▸ Given task:
Pull out every line of the data below that contains the string "Expand" and copy each one in full. Case matters, so only that exact capitalization counts.

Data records

------------------------------------

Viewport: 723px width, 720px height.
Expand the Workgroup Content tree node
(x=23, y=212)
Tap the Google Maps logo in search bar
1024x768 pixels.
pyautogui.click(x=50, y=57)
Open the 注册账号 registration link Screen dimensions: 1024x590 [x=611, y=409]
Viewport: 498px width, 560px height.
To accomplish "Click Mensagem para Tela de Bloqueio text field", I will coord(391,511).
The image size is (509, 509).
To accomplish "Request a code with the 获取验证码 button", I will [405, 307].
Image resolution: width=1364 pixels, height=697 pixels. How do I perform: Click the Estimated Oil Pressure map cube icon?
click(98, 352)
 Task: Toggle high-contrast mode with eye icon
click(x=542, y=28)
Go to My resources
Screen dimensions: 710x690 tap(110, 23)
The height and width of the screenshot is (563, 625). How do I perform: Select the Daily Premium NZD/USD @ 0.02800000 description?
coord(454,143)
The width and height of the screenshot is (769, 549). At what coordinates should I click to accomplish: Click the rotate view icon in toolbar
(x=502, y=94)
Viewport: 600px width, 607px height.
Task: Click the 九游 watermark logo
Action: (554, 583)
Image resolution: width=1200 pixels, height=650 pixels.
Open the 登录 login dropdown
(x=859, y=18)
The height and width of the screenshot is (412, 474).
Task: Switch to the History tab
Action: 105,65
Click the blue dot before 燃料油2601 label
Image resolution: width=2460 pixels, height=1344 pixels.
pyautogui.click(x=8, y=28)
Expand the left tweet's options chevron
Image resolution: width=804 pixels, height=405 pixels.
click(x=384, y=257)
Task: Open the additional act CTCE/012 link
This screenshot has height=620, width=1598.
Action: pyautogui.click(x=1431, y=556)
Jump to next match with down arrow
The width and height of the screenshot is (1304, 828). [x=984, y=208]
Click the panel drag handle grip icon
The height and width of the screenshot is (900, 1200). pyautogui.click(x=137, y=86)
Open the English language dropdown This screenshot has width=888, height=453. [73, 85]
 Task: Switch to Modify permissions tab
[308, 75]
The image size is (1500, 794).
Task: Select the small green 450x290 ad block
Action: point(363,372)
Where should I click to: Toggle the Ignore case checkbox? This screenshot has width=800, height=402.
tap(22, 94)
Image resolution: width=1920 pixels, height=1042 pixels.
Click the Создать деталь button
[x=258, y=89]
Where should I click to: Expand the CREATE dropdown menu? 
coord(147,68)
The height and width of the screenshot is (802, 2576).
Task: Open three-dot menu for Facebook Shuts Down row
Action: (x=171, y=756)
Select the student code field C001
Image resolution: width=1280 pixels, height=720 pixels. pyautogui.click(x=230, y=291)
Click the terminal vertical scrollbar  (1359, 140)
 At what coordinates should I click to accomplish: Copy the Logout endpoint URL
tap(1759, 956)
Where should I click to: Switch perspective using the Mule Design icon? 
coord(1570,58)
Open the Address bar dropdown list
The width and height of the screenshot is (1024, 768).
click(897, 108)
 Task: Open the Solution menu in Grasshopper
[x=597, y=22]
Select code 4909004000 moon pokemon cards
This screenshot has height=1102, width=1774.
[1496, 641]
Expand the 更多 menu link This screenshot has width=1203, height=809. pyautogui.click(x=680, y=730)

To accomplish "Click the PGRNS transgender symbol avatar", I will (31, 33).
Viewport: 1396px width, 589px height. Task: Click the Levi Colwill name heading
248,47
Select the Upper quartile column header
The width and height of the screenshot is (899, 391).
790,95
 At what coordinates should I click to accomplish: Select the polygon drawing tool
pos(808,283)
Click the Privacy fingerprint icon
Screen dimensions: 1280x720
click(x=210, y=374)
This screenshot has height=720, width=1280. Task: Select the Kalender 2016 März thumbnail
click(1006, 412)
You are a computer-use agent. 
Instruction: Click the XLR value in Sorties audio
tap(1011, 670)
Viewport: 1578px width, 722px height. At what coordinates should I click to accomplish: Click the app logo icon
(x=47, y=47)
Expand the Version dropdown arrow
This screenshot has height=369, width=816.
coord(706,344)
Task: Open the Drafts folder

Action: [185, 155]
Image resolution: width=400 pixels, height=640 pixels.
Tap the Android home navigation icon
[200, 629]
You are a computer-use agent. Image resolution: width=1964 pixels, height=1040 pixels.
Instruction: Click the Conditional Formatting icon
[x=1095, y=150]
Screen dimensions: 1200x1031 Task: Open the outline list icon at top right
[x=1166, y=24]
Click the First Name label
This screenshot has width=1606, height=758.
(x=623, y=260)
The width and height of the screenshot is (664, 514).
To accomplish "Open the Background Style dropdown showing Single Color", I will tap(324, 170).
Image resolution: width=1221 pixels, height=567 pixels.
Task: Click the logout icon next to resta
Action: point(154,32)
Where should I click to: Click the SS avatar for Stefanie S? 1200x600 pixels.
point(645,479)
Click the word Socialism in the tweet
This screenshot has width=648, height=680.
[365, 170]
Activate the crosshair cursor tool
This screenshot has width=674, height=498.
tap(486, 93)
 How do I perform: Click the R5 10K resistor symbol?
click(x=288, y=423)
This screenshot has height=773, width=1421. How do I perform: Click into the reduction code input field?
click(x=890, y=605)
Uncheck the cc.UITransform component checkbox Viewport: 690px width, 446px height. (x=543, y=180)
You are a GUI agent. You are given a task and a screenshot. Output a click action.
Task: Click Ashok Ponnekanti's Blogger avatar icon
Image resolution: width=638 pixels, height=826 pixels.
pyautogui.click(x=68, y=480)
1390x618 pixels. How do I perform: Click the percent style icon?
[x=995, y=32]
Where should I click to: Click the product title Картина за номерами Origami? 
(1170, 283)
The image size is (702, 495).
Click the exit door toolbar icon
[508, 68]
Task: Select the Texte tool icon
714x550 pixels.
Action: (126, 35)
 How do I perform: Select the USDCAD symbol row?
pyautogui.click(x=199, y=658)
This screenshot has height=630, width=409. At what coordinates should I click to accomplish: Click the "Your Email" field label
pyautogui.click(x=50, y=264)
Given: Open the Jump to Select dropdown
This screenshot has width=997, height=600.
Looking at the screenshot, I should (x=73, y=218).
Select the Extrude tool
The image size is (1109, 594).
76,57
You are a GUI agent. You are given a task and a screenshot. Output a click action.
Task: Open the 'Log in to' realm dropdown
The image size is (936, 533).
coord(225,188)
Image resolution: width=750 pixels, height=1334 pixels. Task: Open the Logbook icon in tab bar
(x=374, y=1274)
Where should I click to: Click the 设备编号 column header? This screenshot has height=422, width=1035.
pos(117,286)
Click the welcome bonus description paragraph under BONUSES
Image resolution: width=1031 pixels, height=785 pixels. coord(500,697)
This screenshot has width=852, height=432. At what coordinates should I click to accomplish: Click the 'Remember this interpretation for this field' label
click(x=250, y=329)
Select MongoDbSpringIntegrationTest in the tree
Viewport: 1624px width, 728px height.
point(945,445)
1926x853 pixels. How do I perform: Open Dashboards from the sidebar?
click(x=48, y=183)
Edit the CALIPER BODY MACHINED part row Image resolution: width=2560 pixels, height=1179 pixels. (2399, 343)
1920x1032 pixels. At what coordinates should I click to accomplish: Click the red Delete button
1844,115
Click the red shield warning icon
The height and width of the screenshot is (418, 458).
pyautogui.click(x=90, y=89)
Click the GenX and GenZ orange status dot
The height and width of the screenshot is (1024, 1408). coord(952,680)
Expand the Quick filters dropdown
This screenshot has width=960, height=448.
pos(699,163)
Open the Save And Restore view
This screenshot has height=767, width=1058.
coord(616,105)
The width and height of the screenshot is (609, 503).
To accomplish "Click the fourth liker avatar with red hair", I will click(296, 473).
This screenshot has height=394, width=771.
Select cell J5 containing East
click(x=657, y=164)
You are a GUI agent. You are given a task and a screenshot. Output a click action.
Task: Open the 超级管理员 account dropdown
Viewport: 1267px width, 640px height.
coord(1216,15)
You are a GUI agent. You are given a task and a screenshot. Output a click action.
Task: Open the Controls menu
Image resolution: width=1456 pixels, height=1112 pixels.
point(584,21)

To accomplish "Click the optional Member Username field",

------------------------------------

▸ Task response:
Expand the Workgroup Content tree node
Expand the left tweet's options chevron
Where should I click to: Expand the CREATE dropdown menu? 
Expand the 更多 menu link This screenshot has width=1203, height=809. pyautogui.click(x=680, y=730)
Expand the Version dropdown arrow
Expand the Quick filters dropdown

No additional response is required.